DUBAI, UNITED ARAB EMIRATES (AP) – The alleged leader of the militant wing of a United States (US)-based Iranian opposition group went on trial yesterday, state TV reported. He’s accused of planning a 2008 bombing at a mosque that killed 14 people and wounded over 200.
In 2020, Iran’s intelligence service detained Jamshid Sharmahd, an Iranian-German national and US resident. Iran said he is the leader of Tondar, the militant wing of the opposition group Kingdom Assembly of Iran.
Sharmahd’s family said he is only the spokesperson for the Kingdom Assembly of Iran, known in Farsi as Anjoman-e Padeshahi-e Iran, and has accused Iran of kidnapping him in Dubai. His hometown is Glendora, California.
Sharmahd confessed to having a relationship with both the Federal Bureau of Investigation (FBI) and the Central Intelligence Agency (CIA), state TV reported. It said he was in contact with nine FBI and CIA agents and his last meeting was in January 2020.

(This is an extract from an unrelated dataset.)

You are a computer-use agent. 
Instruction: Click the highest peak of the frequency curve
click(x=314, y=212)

At the time of his detention, Iran alleged Sharmahd was behind the 2008 bombing that targetted the Hosseynieh Seyed al-Shohada Mosque in the city of Shiraz and that he was planning other attacks around Iran. Besides the 14 killed in the bombing, 215 were wounded.
Sharmahd, who supports restoring Iran’s monarchy that was overthrown in the 1979 Islamic Revolution, had been previously targetted in an apparent Iranian assassination plot on US soil in 2009.

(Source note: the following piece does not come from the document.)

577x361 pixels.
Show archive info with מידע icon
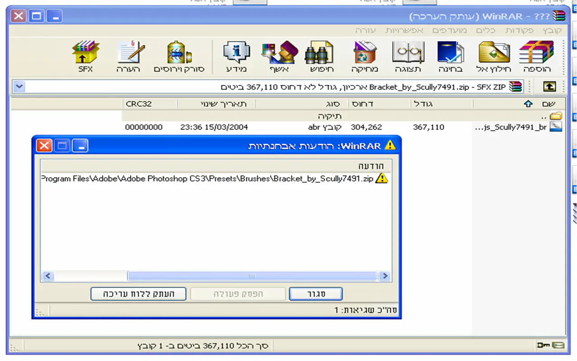(x=236, y=56)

Iran hasn’t said how it detained Sharmahd, which came against the backdrop of covert actions conducted by Iran amid heightened tensions with the US over Tehran’s collapsing nuclear deal with world powers.
Sharmahd had been in Dubai, trying to travel to India for a business deal involving his software company, his son said. He was hoping to get a connecting flight despite the ongoing coronavirus pandemic disrupting global travel.